(Beginning of Data supplied)

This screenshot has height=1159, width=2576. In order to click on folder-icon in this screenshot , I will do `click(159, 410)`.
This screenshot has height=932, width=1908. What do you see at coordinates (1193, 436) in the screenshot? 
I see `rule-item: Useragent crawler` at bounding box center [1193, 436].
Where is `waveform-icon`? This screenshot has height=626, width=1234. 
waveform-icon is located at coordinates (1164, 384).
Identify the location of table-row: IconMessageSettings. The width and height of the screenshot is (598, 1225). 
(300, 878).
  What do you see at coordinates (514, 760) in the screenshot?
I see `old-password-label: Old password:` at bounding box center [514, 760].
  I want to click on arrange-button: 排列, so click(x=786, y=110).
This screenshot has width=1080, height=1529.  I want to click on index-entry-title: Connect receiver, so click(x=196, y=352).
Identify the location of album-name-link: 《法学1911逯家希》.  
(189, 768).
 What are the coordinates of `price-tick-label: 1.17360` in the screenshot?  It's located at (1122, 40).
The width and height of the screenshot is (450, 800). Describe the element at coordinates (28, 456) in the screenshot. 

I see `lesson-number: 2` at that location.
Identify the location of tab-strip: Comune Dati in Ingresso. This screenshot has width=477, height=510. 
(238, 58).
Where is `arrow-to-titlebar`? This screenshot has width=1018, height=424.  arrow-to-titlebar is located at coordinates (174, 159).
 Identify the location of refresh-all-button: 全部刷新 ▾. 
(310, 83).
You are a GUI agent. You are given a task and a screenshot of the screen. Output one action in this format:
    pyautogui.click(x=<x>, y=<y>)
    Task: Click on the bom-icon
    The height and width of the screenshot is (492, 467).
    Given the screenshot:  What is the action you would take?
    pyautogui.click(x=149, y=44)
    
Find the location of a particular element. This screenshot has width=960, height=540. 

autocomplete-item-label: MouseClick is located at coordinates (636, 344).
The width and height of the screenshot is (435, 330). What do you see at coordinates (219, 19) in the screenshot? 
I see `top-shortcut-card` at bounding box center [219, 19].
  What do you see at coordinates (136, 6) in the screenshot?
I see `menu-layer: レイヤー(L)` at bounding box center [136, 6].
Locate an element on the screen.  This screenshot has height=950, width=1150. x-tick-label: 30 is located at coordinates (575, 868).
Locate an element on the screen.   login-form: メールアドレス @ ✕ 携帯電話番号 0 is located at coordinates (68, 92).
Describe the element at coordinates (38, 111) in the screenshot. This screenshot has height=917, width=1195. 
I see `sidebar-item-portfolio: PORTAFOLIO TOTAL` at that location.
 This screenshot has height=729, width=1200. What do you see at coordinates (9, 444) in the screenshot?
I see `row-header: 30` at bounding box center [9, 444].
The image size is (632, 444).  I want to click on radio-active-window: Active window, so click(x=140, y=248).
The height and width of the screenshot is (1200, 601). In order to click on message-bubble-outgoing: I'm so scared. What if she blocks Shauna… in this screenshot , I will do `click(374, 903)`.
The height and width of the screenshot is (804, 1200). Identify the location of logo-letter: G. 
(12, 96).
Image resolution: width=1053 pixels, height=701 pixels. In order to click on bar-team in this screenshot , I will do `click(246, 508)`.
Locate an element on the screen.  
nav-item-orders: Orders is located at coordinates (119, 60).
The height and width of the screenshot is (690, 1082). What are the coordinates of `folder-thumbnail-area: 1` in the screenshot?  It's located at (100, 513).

(End of Data supplied)

Rewrite the records above with every "Identify the location of" changed to "Find the position of", keeping everything else the same.

This screenshot has height=1159, width=2576. In order to click on folder-icon in this screenshot , I will do `click(159, 410)`.
This screenshot has height=932, width=1908. What do you see at coordinates (1193, 436) in the screenshot? 
I see `rule-item: Useragent crawler` at bounding box center [1193, 436].
Where is `waveform-icon`? This screenshot has height=626, width=1234. 
waveform-icon is located at coordinates (1164, 384).
Find the position of table-row: IconMessageSettings. The width and height of the screenshot is (598, 1225). 
(300, 878).
  What do you see at coordinates (514, 760) in the screenshot?
I see `old-password-label: Old password:` at bounding box center [514, 760].
  I want to click on arrange-button: 排列, so click(x=786, y=110).
This screenshot has width=1080, height=1529.  I want to click on index-entry-title: Connect receiver, so click(x=196, y=352).
Find the position of album-name-link: 《法学1911逯家希》.  
(189, 768).
 What are the coordinates of `price-tick-label: 1.17360` in the screenshot?  It's located at (1122, 40).
The width and height of the screenshot is (450, 800). Describe the element at coordinates (28, 456) in the screenshot. 

I see `lesson-number: 2` at that location.
Find the position of tab-strip: Comune Dati in Ingresso. This screenshot has width=477, height=510. 
(238, 58).
Where is `arrow-to-titlebar`? This screenshot has width=1018, height=424.  arrow-to-titlebar is located at coordinates (174, 159).
 Find the position of refresh-all-button: 全部刷新 ▾. 
(310, 83).
You are a GUI agent. You are given a task and a screenshot of the screen. Output one action in this format:
    pyautogui.click(x=<x>, y=<y>)
    Task: Click on the bom-icon
    The height and width of the screenshot is (492, 467).
    Given the screenshot:  What is the action you would take?
    pyautogui.click(x=149, y=44)
    
Find the location of a particular element. This screenshot has width=960, height=540. 

autocomplete-item-label: MouseClick is located at coordinates (636, 344).
The width and height of the screenshot is (435, 330). What do you see at coordinates (219, 19) in the screenshot? 
I see `top-shortcut-card` at bounding box center [219, 19].
  What do you see at coordinates (136, 6) in the screenshot?
I see `menu-layer: レイヤー(L)` at bounding box center [136, 6].
Locate an element on the screen.  This screenshot has height=950, width=1150. x-tick-label: 30 is located at coordinates (575, 868).
Locate an element on the screen.   login-form: メールアドレス @ ✕ 携帯電話番号 0 is located at coordinates (68, 92).
Describe the element at coordinates (38, 111) in the screenshot. This screenshot has height=917, width=1195. 
I see `sidebar-item-portfolio: PORTAFOLIO TOTAL` at that location.
 This screenshot has height=729, width=1200. What do you see at coordinates (9, 444) in the screenshot?
I see `row-header: 30` at bounding box center [9, 444].
The image size is (632, 444).  I want to click on radio-active-window: Active window, so click(x=140, y=248).
The height and width of the screenshot is (1200, 601). In order to click on message-bubble-outgoing: I'm so scared. What if she blocks Shauna… in this screenshot , I will do `click(374, 903)`.
The height and width of the screenshot is (804, 1200). Find the position of logo-letter: G. 
(12, 96).
Image resolution: width=1053 pixels, height=701 pixels. In order to click on bar-team in this screenshot , I will do `click(246, 508)`.
Locate an element on the screen.  
nav-item-orders: Orders is located at coordinates (119, 60).
The height and width of the screenshot is (690, 1082). What are the coordinates of `folder-thumbnail-area: 1` in the screenshot?  It's located at (100, 513).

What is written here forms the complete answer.